# What the task asks
Determine how many lines in the material below contain the string "plus", then state only that count.

▬▬▬

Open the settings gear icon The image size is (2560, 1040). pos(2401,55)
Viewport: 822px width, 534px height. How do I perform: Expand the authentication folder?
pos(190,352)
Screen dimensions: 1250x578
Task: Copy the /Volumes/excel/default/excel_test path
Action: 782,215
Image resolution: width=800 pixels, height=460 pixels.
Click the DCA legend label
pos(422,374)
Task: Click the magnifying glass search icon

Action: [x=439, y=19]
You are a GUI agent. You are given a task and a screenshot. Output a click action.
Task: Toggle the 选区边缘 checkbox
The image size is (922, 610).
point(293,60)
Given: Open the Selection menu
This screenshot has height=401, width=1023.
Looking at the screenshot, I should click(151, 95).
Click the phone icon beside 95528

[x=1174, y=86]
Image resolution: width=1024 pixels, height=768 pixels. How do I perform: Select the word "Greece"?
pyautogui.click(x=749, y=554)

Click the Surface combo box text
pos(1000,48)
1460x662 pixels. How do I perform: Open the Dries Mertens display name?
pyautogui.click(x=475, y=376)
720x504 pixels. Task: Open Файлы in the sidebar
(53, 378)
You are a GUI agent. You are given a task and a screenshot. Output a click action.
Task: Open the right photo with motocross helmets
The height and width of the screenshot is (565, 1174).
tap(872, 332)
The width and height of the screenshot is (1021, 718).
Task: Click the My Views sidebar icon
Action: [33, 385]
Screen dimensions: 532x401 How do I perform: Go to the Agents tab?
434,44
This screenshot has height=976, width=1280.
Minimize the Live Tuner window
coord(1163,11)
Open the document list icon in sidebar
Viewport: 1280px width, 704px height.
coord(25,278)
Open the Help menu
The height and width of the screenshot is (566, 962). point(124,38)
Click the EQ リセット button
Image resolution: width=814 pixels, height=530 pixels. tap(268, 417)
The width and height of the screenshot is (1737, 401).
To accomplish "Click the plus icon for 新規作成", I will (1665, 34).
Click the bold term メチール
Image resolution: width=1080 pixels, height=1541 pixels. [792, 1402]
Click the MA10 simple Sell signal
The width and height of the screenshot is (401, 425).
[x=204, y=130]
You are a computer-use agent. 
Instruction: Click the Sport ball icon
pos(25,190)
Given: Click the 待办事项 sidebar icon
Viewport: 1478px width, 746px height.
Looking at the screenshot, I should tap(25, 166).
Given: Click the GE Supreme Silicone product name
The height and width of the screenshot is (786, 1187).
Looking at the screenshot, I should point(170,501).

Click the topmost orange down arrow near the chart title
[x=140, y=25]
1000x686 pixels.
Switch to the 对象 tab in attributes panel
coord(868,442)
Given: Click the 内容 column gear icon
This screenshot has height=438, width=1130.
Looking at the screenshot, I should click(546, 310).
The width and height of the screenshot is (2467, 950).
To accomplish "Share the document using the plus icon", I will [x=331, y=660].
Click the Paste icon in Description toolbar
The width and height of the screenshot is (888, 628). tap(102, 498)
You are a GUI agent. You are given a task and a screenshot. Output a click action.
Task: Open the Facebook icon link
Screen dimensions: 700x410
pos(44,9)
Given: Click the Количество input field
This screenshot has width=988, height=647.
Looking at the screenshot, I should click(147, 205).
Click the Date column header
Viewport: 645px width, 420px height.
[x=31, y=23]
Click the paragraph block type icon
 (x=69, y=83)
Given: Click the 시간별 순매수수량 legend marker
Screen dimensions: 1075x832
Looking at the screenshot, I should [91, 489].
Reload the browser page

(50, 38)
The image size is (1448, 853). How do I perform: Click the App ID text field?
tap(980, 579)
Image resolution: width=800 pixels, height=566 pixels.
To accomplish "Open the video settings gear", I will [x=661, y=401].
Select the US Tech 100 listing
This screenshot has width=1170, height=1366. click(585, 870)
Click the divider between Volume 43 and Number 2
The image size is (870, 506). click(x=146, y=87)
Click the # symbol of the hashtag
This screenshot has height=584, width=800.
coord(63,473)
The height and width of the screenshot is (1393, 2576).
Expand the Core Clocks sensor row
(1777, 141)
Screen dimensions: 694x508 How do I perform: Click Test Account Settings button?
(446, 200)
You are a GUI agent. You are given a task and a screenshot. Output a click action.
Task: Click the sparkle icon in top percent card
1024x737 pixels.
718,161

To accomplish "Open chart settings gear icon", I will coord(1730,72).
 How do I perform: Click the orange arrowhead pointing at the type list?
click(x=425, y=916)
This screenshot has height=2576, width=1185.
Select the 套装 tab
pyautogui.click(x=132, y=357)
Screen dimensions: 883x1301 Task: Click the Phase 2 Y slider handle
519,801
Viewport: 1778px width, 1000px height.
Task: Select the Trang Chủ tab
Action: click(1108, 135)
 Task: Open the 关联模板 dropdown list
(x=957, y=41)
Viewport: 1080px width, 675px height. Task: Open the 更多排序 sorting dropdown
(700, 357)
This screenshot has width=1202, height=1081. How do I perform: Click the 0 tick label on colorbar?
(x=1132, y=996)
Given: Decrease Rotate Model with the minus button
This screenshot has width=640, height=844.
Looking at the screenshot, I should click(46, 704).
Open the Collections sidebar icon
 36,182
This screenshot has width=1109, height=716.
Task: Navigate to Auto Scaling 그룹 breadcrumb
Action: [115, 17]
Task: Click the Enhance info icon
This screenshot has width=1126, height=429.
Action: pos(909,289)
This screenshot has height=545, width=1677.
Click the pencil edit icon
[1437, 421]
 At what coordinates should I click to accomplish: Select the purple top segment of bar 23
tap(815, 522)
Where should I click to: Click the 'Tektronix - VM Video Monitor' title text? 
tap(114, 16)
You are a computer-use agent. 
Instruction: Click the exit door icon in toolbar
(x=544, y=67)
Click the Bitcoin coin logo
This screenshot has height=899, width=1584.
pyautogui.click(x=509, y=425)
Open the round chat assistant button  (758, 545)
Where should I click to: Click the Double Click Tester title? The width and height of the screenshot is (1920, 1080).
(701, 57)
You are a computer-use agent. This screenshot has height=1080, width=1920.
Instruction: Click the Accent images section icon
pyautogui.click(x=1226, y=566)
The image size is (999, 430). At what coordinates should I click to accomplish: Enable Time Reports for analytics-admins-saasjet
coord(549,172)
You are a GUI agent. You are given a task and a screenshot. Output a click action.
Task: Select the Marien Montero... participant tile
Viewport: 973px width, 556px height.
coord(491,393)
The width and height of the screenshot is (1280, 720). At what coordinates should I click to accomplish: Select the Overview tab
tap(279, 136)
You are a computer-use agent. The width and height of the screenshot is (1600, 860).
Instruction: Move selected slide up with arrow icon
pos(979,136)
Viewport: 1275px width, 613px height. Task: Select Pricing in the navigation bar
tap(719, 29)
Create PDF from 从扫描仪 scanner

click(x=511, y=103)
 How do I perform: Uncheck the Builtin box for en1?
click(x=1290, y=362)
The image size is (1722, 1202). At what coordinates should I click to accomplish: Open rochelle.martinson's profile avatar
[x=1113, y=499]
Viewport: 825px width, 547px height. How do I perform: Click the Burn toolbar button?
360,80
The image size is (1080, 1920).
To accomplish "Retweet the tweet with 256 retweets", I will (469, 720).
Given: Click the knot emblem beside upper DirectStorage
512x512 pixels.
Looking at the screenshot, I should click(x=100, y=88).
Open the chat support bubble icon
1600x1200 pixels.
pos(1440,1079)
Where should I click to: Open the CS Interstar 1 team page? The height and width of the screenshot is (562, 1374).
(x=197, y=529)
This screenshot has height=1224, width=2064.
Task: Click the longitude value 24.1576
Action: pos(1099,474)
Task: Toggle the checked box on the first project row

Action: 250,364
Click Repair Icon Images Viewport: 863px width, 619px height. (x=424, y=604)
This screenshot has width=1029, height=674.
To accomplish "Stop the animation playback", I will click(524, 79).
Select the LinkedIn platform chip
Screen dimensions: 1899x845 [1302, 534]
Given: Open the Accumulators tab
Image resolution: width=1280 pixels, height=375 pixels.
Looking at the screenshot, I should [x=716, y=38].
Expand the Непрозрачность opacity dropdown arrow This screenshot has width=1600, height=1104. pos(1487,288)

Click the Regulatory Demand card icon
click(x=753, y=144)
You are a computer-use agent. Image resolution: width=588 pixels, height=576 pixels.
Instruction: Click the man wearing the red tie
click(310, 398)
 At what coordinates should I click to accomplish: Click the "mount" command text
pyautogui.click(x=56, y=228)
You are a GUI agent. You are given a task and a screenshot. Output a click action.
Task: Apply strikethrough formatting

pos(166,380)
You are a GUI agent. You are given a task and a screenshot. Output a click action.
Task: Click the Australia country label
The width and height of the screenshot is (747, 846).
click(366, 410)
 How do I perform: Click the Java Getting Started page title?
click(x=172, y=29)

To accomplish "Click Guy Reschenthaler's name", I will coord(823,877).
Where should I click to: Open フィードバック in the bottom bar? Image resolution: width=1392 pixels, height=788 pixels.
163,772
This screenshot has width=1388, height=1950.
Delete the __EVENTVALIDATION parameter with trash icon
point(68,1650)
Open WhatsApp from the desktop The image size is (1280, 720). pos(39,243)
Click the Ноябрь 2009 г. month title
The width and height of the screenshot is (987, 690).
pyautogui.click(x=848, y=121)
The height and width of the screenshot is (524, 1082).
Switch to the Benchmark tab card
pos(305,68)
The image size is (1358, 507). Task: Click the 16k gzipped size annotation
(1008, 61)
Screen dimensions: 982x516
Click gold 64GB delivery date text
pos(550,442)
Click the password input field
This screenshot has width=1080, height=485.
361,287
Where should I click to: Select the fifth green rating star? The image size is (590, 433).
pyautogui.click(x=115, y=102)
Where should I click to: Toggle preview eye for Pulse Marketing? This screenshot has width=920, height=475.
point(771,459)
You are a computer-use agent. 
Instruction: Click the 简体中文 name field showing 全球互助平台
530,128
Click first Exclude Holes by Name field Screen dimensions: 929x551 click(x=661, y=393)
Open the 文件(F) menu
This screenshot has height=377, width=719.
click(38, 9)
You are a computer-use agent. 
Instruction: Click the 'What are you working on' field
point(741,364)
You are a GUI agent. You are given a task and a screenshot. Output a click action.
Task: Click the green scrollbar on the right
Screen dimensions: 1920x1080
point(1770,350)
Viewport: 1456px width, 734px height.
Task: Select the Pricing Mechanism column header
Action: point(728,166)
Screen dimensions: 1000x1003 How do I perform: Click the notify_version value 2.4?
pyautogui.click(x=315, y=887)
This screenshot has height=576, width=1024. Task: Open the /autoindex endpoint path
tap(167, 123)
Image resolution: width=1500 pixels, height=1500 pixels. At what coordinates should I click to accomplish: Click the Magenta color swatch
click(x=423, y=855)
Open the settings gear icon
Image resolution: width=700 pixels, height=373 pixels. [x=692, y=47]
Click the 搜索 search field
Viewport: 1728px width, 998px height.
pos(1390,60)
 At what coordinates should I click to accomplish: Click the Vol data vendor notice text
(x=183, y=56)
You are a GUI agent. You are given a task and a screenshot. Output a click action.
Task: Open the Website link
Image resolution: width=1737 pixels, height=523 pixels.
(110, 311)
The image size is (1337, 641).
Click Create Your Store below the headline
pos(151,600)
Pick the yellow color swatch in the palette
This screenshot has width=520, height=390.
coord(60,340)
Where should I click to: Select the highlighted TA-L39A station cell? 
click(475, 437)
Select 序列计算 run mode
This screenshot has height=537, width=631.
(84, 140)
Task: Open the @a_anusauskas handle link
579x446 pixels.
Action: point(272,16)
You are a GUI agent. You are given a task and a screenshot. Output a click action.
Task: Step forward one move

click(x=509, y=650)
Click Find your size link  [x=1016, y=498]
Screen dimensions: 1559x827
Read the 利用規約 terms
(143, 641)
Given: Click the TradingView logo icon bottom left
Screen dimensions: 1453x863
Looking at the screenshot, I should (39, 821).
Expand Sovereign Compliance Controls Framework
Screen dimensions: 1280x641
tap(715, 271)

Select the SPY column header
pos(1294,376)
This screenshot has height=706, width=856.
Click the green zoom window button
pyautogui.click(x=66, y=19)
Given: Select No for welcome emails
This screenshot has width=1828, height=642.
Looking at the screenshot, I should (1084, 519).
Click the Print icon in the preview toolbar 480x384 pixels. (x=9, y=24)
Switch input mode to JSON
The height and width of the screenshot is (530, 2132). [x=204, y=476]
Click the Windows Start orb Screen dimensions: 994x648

▬▬▬

# Expected output
2